Top of DATA PROVIDED

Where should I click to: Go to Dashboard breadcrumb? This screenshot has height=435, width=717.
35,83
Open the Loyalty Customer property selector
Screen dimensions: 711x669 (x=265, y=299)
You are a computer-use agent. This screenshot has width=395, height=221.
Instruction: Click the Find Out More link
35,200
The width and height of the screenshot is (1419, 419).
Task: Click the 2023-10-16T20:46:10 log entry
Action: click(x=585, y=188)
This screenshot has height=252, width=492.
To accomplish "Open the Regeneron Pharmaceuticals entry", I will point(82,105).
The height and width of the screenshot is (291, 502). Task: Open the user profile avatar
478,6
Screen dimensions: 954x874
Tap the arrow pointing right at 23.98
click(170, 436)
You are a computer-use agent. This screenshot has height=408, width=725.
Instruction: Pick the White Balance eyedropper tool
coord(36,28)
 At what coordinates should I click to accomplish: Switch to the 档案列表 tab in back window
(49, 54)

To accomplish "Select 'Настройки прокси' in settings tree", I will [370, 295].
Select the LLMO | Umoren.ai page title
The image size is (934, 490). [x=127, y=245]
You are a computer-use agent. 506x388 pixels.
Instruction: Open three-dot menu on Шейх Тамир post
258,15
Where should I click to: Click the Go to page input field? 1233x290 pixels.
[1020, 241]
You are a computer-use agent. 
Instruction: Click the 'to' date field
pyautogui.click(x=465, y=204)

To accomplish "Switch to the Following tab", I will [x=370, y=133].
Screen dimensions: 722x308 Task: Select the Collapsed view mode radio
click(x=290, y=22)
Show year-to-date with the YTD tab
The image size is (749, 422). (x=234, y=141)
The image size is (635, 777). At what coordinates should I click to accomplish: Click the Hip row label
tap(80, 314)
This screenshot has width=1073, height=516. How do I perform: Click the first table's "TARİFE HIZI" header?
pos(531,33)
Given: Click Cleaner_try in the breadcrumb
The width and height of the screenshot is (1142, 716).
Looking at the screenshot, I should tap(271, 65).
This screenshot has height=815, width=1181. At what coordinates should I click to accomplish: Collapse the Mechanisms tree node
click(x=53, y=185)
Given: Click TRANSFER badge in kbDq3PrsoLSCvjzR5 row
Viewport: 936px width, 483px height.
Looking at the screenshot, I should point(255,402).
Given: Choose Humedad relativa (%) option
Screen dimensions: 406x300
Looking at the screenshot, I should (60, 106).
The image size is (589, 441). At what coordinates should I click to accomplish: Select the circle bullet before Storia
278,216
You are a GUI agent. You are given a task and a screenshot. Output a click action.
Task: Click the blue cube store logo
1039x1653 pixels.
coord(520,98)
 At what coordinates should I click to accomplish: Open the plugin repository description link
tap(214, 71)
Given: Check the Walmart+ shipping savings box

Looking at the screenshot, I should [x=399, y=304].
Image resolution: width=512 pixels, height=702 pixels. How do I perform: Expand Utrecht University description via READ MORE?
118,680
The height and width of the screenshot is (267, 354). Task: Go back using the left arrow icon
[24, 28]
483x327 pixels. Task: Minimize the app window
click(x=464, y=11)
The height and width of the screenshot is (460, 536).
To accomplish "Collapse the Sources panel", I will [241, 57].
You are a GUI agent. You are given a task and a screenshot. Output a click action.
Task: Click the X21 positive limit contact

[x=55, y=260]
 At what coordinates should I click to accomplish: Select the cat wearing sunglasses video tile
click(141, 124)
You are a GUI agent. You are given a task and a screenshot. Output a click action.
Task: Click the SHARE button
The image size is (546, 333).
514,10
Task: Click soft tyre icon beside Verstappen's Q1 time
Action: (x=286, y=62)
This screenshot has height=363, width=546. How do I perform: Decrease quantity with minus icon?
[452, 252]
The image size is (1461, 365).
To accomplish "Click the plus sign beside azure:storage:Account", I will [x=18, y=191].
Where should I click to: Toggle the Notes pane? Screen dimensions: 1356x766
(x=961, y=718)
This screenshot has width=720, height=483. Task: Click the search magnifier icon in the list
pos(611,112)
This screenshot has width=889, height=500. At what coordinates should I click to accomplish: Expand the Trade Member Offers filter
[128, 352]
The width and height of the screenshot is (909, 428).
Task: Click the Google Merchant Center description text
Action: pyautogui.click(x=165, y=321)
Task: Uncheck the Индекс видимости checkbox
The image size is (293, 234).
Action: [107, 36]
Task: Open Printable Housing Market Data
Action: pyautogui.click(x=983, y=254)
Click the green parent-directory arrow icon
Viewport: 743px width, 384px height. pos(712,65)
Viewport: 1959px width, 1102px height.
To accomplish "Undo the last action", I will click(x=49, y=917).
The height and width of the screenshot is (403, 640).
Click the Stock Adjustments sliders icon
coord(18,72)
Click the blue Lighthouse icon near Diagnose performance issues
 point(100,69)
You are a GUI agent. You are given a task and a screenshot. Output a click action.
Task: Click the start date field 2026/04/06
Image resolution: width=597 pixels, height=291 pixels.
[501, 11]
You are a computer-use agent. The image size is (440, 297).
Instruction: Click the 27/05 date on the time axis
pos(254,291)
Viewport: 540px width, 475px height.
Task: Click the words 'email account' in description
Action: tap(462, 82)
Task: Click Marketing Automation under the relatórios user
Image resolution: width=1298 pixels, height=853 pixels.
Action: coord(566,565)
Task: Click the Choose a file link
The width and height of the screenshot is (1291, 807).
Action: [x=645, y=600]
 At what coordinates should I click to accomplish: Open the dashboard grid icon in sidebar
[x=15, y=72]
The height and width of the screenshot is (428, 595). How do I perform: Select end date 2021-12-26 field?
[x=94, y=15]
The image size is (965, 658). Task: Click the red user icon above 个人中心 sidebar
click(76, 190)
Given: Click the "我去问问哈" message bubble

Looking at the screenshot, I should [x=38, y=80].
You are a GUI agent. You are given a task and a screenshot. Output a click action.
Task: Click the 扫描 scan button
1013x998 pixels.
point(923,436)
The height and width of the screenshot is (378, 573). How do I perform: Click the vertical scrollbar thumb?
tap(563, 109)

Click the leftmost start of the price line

Bottom of DATA PROVIDED

• AIM OF THE TASK:
Exactly reproduce all of the entries.

• ANSWER:
Where should I click to: Go to Dashboard breadcrumb? This screenshot has height=435, width=717.
35,83
Open the Loyalty Customer property selector
Screen dimensions: 711x669 (x=265, y=299)
You are a computer-use agent. This screenshot has width=395, height=221.
Instruction: Click the Find Out More link
35,200
The width and height of the screenshot is (1419, 419).
Task: Click the 2023-10-16T20:46:10 log entry
Action: click(x=585, y=188)
This screenshot has height=252, width=492.
To accomplish "Open the Regeneron Pharmaceuticals entry", I will point(82,105).
The height and width of the screenshot is (291, 502). Task: Open the user profile avatar
478,6
Screen dimensions: 954x874
Tap the arrow pointing right at 23.98
click(170, 436)
You are a computer-use agent. This screenshot has height=408, width=725.
Instruction: Pick the White Balance eyedropper tool
coord(36,28)
 At what coordinates should I click to accomplish: Switch to the 档案列表 tab in back window
(49, 54)

To accomplish "Select 'Настройки прокси' in settings tree", I will [370, 295].
Select the LLMO | Umoren.ai page title
The image size is (934, 490). [x=127, y=245]
You are a computer-use agent. 506x388 pixels.
Instruction: Open three-dot menu on Шейх Тамир post
258,15
Where should I click to: Click the Go to page input field? 1233x290 pixels.
[1020, 241]
You are a computer-use agent. 
Instruction: Click the 'to' date field
pyautogui.click(x=465, y=204)

To accomplish "Switch to the Following tab", I will [x=370, y=133].
Screen dimensions: 722x308 Task: Select the Collapsed view mode radio
click(x=290, y=22)
Show year-to-date with the YTD tab
The image size is (749, 422). (x=234, y=141)
The image size is (635, 777). At what coordinates should I click to accomplish: Click the Hip row label
tap(80, 314)
This screenshot has width=1073, height=516. How do I perform: Click the first table's "TARİFE HIZI" header?
pos(531,33)
Given: Click Cleaner_try in the breadcrumb
The width and height of the screenshot is (1142, 716).
Looking at the screenshot, I should tap(271, 65).
This screenshot has height=815, width=1181. At what coordinates should I click to accomplish: Collapse the Mechanisms tree node
click(x=53, y=185)
Given: Click TRANSFER badge in kbDq3PrsoLSCvjzR5 row
Viewport: 936px width, 483px height.
Looking at the screenshot, I should point(255,402).
Given: Choose Humedad relativa (%) option
Screen dimensions: 406x300
Looking at the screenshot, I should (60, 106).
The image size is (589, 441). At what coordinates should I click to accomplish: Select the circle bullet before Storia
278,216
You are a GUI agent. You are given a task and a screenshot. Output a click action.
Task: Click the blue cube store logo
1039x1653 pixels.
coord(520,98)
 At what coordinates should I click to accomplish: Open the plugin repository description link
tap(214, 71)
Given: Check the Walmart+ shipping savings box

Looking at the screenshot, I should [x=399, y=304].
Image resolution: width=512 pixels, height=702 pixels. How do I perform: Expand Utrecht University description via READ MORE?
118,680
The height and width of the screenshot is (267, 354). Task: Go back using the left arrow icon
[24, 28]
483x327 pixels. Task: Minimize the app window
click(x=464, y=11)
The height and width of the screenshot is (460, 536).
To accomplish "Collapse the Sources panel", I will [241, 57].
You are a GUI agent. You are given a task and a screenshot. Output a click action.
Task: Click the X21 positive limit contact

[x=55, y=260]
 At what coordinates should I click to accomplish: Select the cat wearing sunglasses video tile
click(141, 124)
You are a GUI agent. You are given a task and a screenshot. Output a click action.
Task: Click the SHARE button
The image size is (546, 333).
514,10
Task: Click soft tyre icon beside Verstappen's Q1 time
Action: (x=286, y=62)
This screenshot has height=363, width=546. How do I perform: Decrease quantity with minus icon?
[452, 252]
The image size is (1461, 365).
To accomplish "Click the plus sign beside azure:storage:Account", I will [x=18, y=191].
Where should I click to: Toggle the Notes pane? Screen dimensions: 1356x766
(x=961, y=718)
This screenshot has width=720, height=483. Task: Click the search magnifier icon in the list
pos(611,112)
This screenshot has width=889, height=500. At what coordinates should I click to accomplish: Expand the Trade Member Offers filter
[128, 352]
The width and height of the screenshot is (909, 428).
Task: Click the Google Merchant Center description text
Action: pyautogui.click(x=165, y=321)
Task: Uncheck the Индекс видимости checkbox
The image size is (293, 234).
Action: [107, 36]
Task: Open Printable Housing Market Data
Action: pyautogui.click(x=983, y=254)
Click the green parent-directory arrow icon
Viewport: 743px width, 384px height. pos(712,65)
Viewport: 1959px width, 1102px height.
To accomplish "Undo the last action", I will click(x=49, y=917).
The height and width of the screenshot is (403, 640).
Click the Stock Adjustments sliders icon
coord(18,72)
Click the blue Lighthouse icon near Diagnose performance issues
 point(100,69)
You are a GUI agent. You are given a task and a screenshot. Output a click action.
Task: Click the start date field 2026/04/06
Image resolution: width=597 pixels, height=291 pixels.
[501, 11]
You are a computer-use agent. The image size is (440, 297).
Instruction: Click the 27/05 date on the time axis
pos(254,291)
Viewport: 540px width, 475px height.
Task: Click the words 'email account' in description
Action: tap(462, 82)
Task: Click Marketing Automation under the relatórios user
Image resolution: width=1298 pixels, height=853 pixels.
Action: coord(566,565)
Task: Click the Choose a file link
The width and height of the screenshot is (1291, 807).
Action: [x=645, y=600]
 At what coordinates should I click to accomplish: Open the dashboard grid icon in sidebar
[x=15, y=72]
The height and width of the screenshot is (428, 595). How do I perform: Select end date 2021-12-26 field?
[x=94, y=15]
The image size is (965, 658). Task: Click the red user icon above 个人中心 sidebar
click(76, 190)
Given: Click the "我去问问哈" message bubble

Looking at the screenshot, I should [x=38, y=80].
You are a GUI agent. You are given a task and a screenshot. Output a click action.
Task: Click the 扫描 scan button
1013x998 pixels.
point(923,436)
The height and width of the screenshot is (378, 573). How do I perform: Click the vertical scrollbar thumb?
tap(563, 109)

Click the leftmost start of the price line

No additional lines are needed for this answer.